Word and element pointing items:
— Begin —

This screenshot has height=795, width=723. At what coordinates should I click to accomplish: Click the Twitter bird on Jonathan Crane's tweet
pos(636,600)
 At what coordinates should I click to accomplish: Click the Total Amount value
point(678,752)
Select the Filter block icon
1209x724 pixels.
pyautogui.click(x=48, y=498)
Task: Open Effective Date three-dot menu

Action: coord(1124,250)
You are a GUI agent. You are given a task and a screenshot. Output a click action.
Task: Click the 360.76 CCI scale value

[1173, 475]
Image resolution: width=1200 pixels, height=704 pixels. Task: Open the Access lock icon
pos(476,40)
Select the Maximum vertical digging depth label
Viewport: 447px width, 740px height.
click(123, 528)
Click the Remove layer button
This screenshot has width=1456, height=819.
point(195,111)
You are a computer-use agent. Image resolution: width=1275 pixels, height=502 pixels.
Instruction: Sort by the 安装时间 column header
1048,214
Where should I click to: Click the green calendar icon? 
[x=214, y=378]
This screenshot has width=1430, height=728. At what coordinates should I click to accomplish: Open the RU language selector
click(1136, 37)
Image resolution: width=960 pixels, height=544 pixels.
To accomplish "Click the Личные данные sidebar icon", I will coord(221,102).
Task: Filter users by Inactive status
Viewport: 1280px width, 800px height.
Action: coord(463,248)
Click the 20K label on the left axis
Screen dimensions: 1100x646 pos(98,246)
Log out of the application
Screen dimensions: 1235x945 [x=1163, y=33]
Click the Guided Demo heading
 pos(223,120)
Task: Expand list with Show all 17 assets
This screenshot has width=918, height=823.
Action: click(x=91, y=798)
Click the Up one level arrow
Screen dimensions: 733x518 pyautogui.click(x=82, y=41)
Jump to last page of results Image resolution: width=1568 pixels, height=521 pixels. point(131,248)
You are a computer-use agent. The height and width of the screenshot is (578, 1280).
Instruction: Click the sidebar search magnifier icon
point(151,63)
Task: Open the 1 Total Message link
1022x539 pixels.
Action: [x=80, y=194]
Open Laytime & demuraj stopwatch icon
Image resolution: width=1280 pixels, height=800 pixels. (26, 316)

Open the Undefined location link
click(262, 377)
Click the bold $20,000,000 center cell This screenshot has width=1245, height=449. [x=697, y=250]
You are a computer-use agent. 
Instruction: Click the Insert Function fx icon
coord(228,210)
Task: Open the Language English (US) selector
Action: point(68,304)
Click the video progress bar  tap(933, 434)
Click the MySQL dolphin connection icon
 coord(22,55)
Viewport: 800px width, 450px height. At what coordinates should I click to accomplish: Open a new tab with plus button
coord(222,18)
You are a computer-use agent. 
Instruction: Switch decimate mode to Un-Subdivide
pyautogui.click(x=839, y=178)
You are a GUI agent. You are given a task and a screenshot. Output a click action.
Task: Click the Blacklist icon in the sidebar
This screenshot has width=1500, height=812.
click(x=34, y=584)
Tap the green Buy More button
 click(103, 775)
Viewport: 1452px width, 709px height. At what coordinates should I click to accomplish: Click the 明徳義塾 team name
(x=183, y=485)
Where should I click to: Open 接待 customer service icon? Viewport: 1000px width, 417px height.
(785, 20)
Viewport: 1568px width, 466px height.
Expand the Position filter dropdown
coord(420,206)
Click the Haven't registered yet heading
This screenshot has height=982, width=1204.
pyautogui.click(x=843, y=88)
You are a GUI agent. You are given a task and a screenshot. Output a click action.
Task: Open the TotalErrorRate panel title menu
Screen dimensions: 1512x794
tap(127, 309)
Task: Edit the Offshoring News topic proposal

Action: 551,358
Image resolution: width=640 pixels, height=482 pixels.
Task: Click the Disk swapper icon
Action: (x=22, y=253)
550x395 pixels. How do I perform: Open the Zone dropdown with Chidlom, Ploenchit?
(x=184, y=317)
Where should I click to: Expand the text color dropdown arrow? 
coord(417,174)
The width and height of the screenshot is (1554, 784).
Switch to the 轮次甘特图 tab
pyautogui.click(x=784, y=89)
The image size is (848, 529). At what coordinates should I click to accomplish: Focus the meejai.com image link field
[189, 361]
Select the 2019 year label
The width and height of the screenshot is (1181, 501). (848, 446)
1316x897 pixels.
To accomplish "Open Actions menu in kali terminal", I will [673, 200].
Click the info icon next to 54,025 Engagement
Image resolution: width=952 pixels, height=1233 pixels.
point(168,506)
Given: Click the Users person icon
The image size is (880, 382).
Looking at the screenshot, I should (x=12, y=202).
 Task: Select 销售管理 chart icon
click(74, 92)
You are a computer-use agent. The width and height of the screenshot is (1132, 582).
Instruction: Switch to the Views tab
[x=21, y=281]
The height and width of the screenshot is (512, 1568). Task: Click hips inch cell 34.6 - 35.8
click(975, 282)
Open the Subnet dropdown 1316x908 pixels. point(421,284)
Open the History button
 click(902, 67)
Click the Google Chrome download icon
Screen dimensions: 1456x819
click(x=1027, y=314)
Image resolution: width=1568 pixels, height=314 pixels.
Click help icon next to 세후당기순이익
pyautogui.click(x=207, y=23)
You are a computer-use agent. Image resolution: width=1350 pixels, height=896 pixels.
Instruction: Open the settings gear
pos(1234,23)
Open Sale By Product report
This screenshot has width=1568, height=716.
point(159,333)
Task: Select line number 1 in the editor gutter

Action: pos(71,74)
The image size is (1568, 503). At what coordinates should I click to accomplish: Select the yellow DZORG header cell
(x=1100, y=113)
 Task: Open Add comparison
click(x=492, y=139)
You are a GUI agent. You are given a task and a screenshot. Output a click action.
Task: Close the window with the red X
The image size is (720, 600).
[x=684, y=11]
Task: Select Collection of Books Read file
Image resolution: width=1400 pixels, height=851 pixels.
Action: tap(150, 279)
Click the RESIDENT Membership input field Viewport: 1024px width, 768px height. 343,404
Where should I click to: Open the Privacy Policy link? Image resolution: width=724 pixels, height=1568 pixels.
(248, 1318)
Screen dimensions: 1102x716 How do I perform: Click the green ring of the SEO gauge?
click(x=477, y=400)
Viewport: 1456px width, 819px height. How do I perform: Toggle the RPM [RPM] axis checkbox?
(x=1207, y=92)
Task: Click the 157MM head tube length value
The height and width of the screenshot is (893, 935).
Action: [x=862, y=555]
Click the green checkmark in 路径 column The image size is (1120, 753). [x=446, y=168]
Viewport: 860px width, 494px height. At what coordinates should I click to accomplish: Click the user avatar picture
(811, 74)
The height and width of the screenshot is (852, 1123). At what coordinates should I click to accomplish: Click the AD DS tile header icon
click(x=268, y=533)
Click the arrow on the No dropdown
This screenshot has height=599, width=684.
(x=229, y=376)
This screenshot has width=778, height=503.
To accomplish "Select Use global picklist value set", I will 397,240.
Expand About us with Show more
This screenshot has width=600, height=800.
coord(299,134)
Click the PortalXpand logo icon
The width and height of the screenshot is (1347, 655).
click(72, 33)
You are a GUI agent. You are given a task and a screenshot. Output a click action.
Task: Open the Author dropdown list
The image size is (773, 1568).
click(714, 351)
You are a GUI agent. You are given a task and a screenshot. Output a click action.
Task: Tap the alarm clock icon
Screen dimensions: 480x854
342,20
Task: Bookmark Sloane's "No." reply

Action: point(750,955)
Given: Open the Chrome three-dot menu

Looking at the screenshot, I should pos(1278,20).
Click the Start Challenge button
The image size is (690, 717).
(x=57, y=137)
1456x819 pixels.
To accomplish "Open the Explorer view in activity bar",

— End —

STATED PROBLEM:
Rewrite the items from the line with "Click the 20K label on the left axis" up to and including the line with "Screen dimensions: 733x518", changing "heading" to "title" and leaving everything else as it is.

RESULT:
Click the 20K label on the left axis
Screen dimensions: 1100x646 pos(98,246)
Log out of the application
Screen dimensions: 1235x945 [x=1163, y=33]
Click the Guided Demo title
 pos(223,120)
Task: Expand list with Show all 17 assets
This screenshot has width=918, height=823.
Action: click(x=91, y=798)
Click the Up one level arrow
Screen dimensions: 733x518 pyautogui.click(x=82, y=41)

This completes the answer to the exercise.